(Extracted records)
★ ★ ★ ★ ★
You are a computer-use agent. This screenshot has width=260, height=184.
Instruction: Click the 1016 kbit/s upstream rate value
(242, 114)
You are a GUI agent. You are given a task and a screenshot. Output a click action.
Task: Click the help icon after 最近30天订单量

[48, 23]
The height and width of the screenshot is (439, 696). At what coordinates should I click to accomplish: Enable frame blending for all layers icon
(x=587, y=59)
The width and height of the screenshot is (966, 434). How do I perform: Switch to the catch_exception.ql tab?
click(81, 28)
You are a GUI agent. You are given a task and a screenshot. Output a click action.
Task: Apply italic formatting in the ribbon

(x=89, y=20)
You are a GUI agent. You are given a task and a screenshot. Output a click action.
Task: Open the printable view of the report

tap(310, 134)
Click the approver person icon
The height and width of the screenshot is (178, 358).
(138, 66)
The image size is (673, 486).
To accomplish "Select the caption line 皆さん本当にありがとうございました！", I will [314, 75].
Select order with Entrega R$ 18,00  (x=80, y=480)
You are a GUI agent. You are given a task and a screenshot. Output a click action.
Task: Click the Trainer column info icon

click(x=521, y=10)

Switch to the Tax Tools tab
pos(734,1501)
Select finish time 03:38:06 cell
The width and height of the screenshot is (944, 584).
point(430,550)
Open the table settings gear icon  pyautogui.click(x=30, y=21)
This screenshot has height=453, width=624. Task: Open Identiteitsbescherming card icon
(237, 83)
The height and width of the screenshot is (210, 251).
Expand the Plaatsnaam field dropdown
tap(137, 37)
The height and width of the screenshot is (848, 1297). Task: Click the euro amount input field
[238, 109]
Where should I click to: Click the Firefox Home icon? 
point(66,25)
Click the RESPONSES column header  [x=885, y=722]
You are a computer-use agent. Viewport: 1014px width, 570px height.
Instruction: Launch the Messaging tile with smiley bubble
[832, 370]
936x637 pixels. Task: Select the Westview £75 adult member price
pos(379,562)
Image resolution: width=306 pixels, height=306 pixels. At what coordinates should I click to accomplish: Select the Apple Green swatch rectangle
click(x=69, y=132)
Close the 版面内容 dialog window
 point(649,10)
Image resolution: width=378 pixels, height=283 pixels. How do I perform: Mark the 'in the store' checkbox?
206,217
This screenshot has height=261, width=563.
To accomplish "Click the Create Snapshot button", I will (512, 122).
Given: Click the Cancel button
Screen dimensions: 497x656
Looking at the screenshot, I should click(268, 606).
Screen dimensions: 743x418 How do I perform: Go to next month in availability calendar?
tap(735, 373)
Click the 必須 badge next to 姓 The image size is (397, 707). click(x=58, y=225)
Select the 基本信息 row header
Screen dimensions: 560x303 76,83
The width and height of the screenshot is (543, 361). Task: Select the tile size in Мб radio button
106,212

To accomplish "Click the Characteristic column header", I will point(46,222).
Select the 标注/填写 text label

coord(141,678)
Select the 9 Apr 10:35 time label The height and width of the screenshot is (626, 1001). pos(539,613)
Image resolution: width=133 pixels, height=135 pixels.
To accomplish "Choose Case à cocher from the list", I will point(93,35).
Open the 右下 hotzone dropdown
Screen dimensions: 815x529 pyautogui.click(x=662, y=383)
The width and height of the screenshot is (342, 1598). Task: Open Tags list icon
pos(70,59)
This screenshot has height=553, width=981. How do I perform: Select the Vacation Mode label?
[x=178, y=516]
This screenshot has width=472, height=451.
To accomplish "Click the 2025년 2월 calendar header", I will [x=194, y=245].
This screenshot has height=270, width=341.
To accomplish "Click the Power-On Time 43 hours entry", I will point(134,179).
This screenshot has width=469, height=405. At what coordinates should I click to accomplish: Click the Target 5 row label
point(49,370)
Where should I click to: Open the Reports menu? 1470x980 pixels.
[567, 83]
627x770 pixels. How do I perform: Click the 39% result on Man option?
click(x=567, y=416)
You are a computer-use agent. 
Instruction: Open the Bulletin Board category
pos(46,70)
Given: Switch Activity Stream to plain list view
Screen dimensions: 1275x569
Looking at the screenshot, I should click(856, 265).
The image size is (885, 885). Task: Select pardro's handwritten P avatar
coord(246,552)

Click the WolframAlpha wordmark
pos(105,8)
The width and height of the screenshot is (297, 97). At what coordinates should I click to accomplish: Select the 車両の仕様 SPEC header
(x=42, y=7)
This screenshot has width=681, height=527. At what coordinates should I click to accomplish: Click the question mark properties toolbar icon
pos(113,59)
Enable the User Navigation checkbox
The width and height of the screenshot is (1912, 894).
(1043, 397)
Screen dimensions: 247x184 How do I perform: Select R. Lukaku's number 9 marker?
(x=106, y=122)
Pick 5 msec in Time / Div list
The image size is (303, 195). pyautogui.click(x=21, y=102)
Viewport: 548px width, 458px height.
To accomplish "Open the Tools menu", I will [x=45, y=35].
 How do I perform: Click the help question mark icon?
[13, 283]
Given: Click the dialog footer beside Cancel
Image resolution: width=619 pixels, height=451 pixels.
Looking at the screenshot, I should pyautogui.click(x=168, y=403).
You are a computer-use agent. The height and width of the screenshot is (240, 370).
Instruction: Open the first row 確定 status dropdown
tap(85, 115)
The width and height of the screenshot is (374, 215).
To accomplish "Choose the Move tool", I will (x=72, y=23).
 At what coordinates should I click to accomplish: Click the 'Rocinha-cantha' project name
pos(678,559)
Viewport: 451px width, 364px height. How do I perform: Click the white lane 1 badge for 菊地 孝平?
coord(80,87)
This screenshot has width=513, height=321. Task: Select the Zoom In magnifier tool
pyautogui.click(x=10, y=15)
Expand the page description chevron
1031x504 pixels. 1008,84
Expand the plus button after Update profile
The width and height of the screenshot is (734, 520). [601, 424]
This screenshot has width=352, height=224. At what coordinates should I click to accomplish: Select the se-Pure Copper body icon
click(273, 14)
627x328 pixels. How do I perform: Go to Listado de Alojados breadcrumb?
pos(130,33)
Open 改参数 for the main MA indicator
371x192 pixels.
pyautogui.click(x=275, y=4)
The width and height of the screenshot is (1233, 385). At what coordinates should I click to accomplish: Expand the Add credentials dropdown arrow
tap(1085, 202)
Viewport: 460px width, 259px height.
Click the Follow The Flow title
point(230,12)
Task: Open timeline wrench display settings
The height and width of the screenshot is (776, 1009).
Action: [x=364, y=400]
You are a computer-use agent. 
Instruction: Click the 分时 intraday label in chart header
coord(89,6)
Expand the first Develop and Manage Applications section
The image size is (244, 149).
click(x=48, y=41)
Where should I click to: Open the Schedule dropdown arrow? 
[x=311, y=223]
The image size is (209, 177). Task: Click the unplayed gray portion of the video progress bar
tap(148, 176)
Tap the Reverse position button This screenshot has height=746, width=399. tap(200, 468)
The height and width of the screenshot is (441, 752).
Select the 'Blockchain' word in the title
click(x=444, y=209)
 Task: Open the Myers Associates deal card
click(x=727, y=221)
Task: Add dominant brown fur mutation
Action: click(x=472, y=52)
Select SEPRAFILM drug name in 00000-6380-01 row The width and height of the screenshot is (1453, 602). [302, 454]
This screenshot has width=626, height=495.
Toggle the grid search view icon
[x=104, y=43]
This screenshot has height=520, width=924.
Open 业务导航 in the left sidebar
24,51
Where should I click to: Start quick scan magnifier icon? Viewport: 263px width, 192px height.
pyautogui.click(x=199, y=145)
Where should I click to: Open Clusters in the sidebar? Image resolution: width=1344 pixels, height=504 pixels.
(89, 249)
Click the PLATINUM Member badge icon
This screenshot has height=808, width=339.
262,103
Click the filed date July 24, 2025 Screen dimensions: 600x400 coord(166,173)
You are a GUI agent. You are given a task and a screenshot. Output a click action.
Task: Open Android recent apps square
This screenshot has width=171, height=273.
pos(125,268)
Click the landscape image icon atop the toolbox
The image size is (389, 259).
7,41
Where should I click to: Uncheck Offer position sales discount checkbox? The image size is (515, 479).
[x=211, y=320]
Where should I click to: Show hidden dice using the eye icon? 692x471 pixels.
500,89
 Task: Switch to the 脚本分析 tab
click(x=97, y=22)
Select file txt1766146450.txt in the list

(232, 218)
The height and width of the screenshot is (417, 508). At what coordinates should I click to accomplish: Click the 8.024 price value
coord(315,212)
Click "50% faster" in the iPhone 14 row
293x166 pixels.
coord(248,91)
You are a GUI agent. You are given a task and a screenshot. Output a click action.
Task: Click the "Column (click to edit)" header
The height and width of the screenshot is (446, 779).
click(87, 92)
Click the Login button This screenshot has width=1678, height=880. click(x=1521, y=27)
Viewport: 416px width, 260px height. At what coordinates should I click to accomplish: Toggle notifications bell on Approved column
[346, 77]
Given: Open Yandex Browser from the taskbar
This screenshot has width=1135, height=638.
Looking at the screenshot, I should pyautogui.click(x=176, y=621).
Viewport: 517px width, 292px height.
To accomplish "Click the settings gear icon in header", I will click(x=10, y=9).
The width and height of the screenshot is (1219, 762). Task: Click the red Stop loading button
★ ★ ★ ★ ★
> _Exercise details_
Looking at the entries above, copy out every line in which "from" occurs.

> _Solution to the exercise_
To accomplish "Choose Case à cocher from the list", I will point(93,35).
Given: Open Yandex Browser from the taskbar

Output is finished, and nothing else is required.